I’ve long been a casual reader of Barbara Emodi’s blog, Sewing on the Edge. However, it wasn’t until I heard her on the Clothes Making Mavens Podcast that I was excited about the book she was writing, or, truthfully, even heard about it in the first place. When she described the book as being a sort of learning to sew with all the advice you wish you’d gotten, I knew I wanted to check it out. I pre-ordered it, but, since it came in the middle of skating costume season, I didn’t have a chance to finish the book until recently.
While Sew… The Garment Making Book of Knowledge isn’t necessarily the sewing book I’m looking for now, as someone who’s been sewing for several years, this is definitely the book I wish I’d had when I started. I think the book has a very logical layout, with the chapters taking you from exploring what and why to sew, to picking out patterns and fabric, to adjusting for fit, and finally to advice about tools and sewing plans. I really enjoy Barbara’s opinions about what makes sewing successful and rewarding, and her attempts to point everyone in the right direction so they can achieve success of their own. Her advice about sewing for your lifestyle takes the main ideas of The Curated Closet and distills it down to a single chapter. The mini-lessons contain some brilliant tips to assist with tricky sewing (like dealing with hems or bulky necklines), and I really wish there had been room for more of them in this book. Final verdict: I think this would be a great book to give as a gift to someone who is new to sewing, or would be a great purchase if you are new to sewing yourself.
As for me, I’m holding out for a full book of tutorials, tips, and tricks from Barbara, because I think she has a lot of wisdom to share. As someone who is in that weird intermediate-not-quite-ready-to-be-advanced stage, I’m totally missing books with modern solutions to sewing problems that I run into frequently. I want something that will give me ways to deal with tricky sewing issues that include modern fusibles, cover stitch machines, and sergers, and show me the best ways to utilize them. Honestly, what I’d love to see hit the market is a book with detailed instructions about how to get clean interior finishes, or even comparing RTW finished with traditional home sewing and couture finishes and discussing the merits of each. I think the mini-lessons in Barbara’s book have given me hope that this could exist in a future book, and I really think the home sewing market is ready for something like that.

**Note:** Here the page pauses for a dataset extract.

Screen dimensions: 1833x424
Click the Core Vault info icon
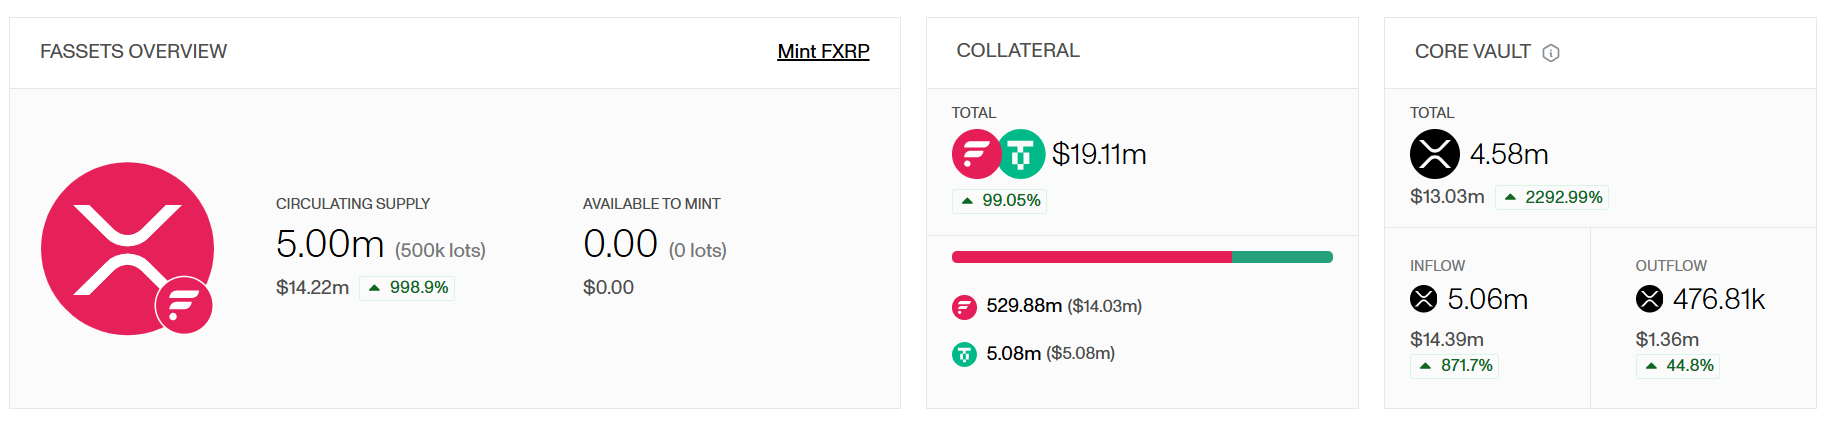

Anyway, long rambling tangent aside, I really like this book. I think it has a fun, modern aesthetic, sound advice, and good tutorials. Although it might not be everything I’m looking for in a sewing book at the moment, I’m happy to have added it to my ever growing sewing library.
Since I’ve been obsessing over the many aspects of sewing a wardrobe the past year or so, I thought Athina Kakou’s Sewing Your Dream Wardrobe looked like it could be a handy book to add to the collection.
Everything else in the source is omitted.